Russia To Develop a National Operating System
Elektroschock writes "According to Russian media, the Russian Government is going to develop a National Operating System (Google translation; Russian original) to lower its dependencies on foreign software technology licensing. The Russian plan will base its efforts on Linux and expects a worldwide impact. Microsoft is also involved in the roundtable process that led to the recommendation. The Chinese government successfully lowered its Microsoft licensing costs through an early investment in a national Linux distribution. I wonder if other large markets, such as the European Union, will also develop their own Linux distributions or join in the Russian initiative."
EU politiacians don't understand (or don't want to) the importance, the strategy and the economics of an EU-wide open-source policy!
Private interests are more important by far!
Maybe Computers will never be as intelligent as Humans.

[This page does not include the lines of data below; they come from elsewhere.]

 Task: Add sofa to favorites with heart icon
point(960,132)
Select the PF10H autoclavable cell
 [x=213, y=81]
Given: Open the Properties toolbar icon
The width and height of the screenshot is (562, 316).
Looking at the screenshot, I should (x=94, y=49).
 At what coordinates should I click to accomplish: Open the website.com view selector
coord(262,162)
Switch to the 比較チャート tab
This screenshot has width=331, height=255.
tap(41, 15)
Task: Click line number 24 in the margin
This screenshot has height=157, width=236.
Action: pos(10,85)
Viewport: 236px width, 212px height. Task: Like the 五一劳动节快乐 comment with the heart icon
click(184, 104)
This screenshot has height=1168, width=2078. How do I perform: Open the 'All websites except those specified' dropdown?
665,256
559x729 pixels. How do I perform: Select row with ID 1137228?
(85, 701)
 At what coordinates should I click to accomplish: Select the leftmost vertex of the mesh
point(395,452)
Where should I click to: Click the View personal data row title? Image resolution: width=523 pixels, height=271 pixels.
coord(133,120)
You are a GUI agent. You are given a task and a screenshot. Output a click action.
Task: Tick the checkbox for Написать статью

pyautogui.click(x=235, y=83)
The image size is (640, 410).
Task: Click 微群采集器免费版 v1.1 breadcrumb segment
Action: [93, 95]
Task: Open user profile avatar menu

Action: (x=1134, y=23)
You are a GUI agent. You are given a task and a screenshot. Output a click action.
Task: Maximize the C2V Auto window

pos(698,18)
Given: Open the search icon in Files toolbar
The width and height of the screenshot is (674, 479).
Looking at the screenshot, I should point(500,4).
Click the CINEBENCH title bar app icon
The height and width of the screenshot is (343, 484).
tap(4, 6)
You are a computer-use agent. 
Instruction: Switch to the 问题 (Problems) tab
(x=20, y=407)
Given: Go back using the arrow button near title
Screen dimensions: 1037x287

For sure they won't ever become so stupid. [VR-1988]
I can totally see why Russia would want to have this happen... at least their own distro for use internally within the Russian government.
A top to bottom review of the Linux kernel from another group of developers with a completely different interests, backgrounds, and motivations than other major contributors to Linux would also be a very good thing for the development of Linux as a whole. I wish Russia the best on getting this accomplished, and I hope that their success is huge.
It isn't like the American government doesn't do this too. The NSA (National Security Agency... aka the USA cyber spys) has their own distro for most of the reasons I've listed above, and has nearly continuous recruitment going on at college campuses for CS graduates. The Red Flag distro (Chinese) is another national distro that has been done for more than just pressuring Microsoft into lowering the price of Windows.
Frankly, I see Microsoft's involvement here as a red herring and something to ignore for this discussion.
I spent some time in Russia, although I have not been overly studious about Russian history. My understanding is that, during communism there were no goods in the stores. Now, there are plenty of goods, but no one can afford to buy them.
I also get the impression that your average Russian has no desire to do the kinds of things that Americans would see as necessary to help the economy (start a small business, take risks, etc), because of the assumption, which is fair given the last 1000 years or so, that someone will just come in and take it all away and/or destroy it.
Of course, these are just the impressions of a stupid American who only understands the Russian Soul to the extent it can be taught in a language class, and didn't take much Russian history. I could be way off.
Being a computer scientist means you tell people how computers should work, not that you know how they actually work.
It sounds more like "make a big public showing that they are working on switching to license, then wait for the Microsoft Rep to show up 15 minutes later and offer much larger discounts on MS products"...
Sleep your way to a whiter smile...date a dentist!